Gary Busey ordering two meatball sandwiches in "Point Break"

Of the many iconic scenes in Kathryn Bigelow’s 1991 masterpiece “Point Break,” only one involves a still unsolved mystery: How did the sandwich shop where Johnny Utah bought Angelo Pappas’ two meatball subs charge so little for food?

The mystery begins thus: While on a stakeout around 10:30 a.m., Angelo tells Utah there’s a sandwich shop around the corner that makes the best meatball sandwich he’s ever tasted. He sends Utah on an errand to buy him two meatball sandwiches, which brings the iconic line, “Utah, get me two!” as he holds up two fingers.

Utah runs along to buy the sandwiches. It wasn’t until my 25th rewatch that I noticed the puzzling circumstance that comes next; not that Utah can’t hear a speeding Lincoln full of bank robbers pull up behind him, but that he orders three sandwiches and two lemonades for $7.84 total — the movie’s biggest heist yet.

• **Extracted information**
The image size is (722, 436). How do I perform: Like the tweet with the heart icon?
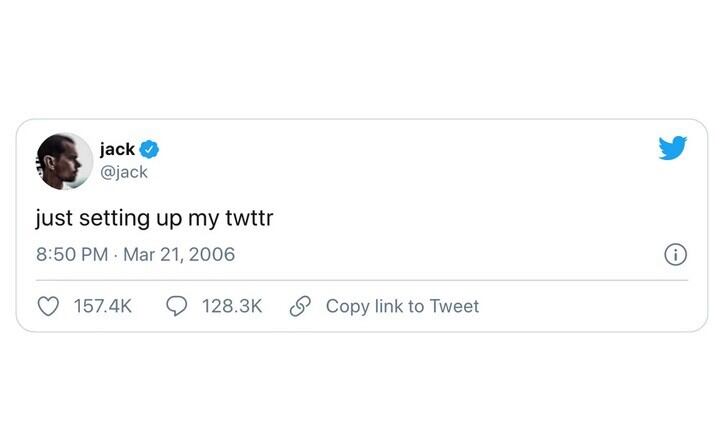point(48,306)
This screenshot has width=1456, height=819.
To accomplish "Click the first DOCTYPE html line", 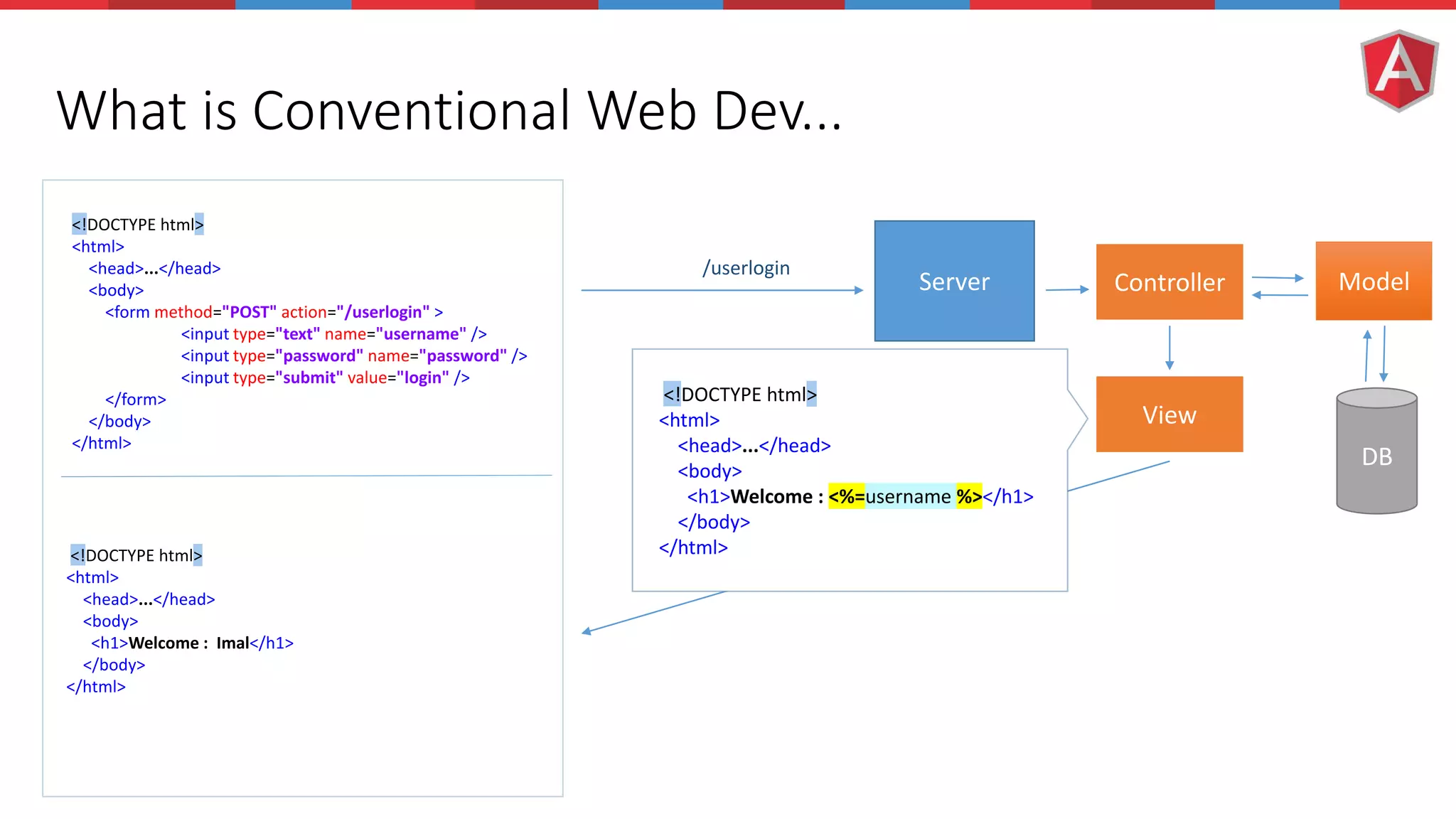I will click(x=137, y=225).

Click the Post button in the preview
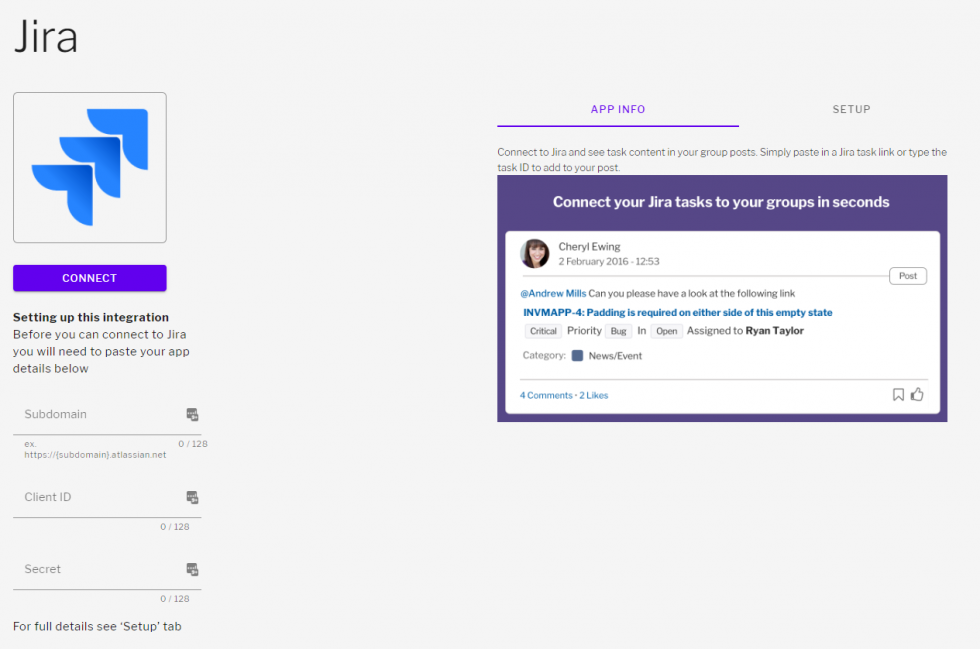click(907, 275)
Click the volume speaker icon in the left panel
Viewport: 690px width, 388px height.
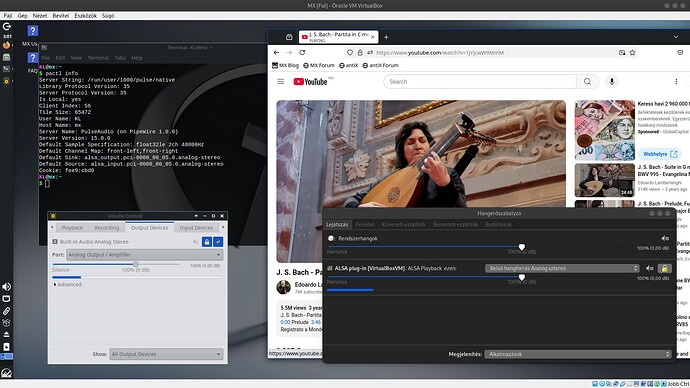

• **Work to complete**
**A)** In the piece about the "Point Break" sandwich scene, what does Utah order, and what is the total price?
**B)** Write the next part of the piece about the "Point Break" meatball sandwich scene, starting right after its last sentence.

• **Exercise responses**
**A)** Three sandwiches and two lemonades, for $7.84 total.

**B)**
Per Angelo’s request, Utah orders two meatball sandwiches. He adds a tuna on wheat, ostensibly for himself, and two lemonades. The lady working the stand tells Utah his order comes to $7.84. That seems shockingly low, even by 1991 standards.

Bringing in a ‘Point Break’ expert

I texted my friend Andy Kryza about this, as Andy is an unofficial “Point Break” historian.

A text conversation about Point Break's meatball sandwich price

This conversation continued for a while, and we attempted to estimate the prices. Andy lives in LA, and he said a sandwich like that would cost $15 minimum in downtown LA in 2024. In addition, he said he was “flabbergasted with how quickly their sandwiches are served during the bank robbery. Those meatball sandwiches probably made actual road kill look appetizing.”

He then added, “I feel like I should make it my new mission to pinpoint where exactly that food stand is. It’s safe to assume that there’s at least some sort of food truck or stand there now, since those are everywhere here. Although the seafood shack where Tyler works is the only actual culinary landmark associated with it now that Patrick’s Roadhouse is officially closed.”

From there, Andy pinpointed the bank, and two doors down, Potato Chips Deli. These days, Potato Chips charges $15.50 for a meatball sandwich, and $14.50 for a tuna sandwich — either one more than twice the price Utah pays for the entire meal in the scene.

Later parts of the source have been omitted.